Recommending Charity: TechMAP - NFP Summit '10
This post (by me) orginally appeared on wearetechmap.com 's blog as a pre-cursor to my keynoting at the Technology For Good NFP Social Media conference on Monday November 15th - To sign up for tickets check out the eventbrite page here. You are most likely reading this post because, in the course of the last few minutes, maybe hours and at most days someone recommended to you that you should read it. Maybe that was on Twitter. Or Facebook. Or perhaps you physically met with someone (in the context where one might share the delights of a Gingerbread Latte and polite conversation).
However it may have come to be that you now sit with iPhone, iPad (or another of the assorted lesser devices available on the market) in hand, or in front of a personal computer to read this – it’s very likely that someone recommended it to you. That recommendation meant something to you when you received it.
It directed you to this place. It put some narrative around why you should read it in the first place. But it also did something for the person that recommended it to you. They became associated with this blog, this content, this method of consumption – and in turn that told you something about them.
Direction. Narrative. Association. This is the DNA of the recommendation (see what I did there).

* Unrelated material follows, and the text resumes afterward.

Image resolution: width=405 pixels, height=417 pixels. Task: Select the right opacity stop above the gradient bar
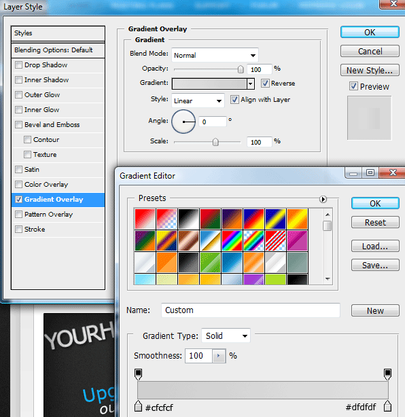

And it is this DNA that drives the recommendation economy in which we live.
So what does this have to do with Charity? Good question.
Charity is an interesting thing. Philanthropy, giving – whether it be of time or money or resource or talent or information – the concept of giving something away without need to a return is counter cultural. It goes against the grain of our consumer culture. It stands out. That is precisely why recommending charity (or giving) becomes such a powerful thing in the recommendation economy. Because of the “A” in the DNA – the association.
We all like to be seen as being charitable. To be seen as people that give to those in need. Philanthropy carries with it a certain social cache that is hard to replicate with any other kind of activity. Charities also mean a lot to people – by me sharing a recommendation about a charity that I support with you often says just as much about who I am as it does about the Charity I recommend.
Children, Cancer, Animals, Trees, The Environment, The Elderly.
What do your recommendations say about you? The answer – a lot.
It is key for the NFP in the recommendation economy of 2011 to be facilitating recommendation in all it’s forms. Word of mouth, online, in the coffee shop – wherever. I recommend you give it a try.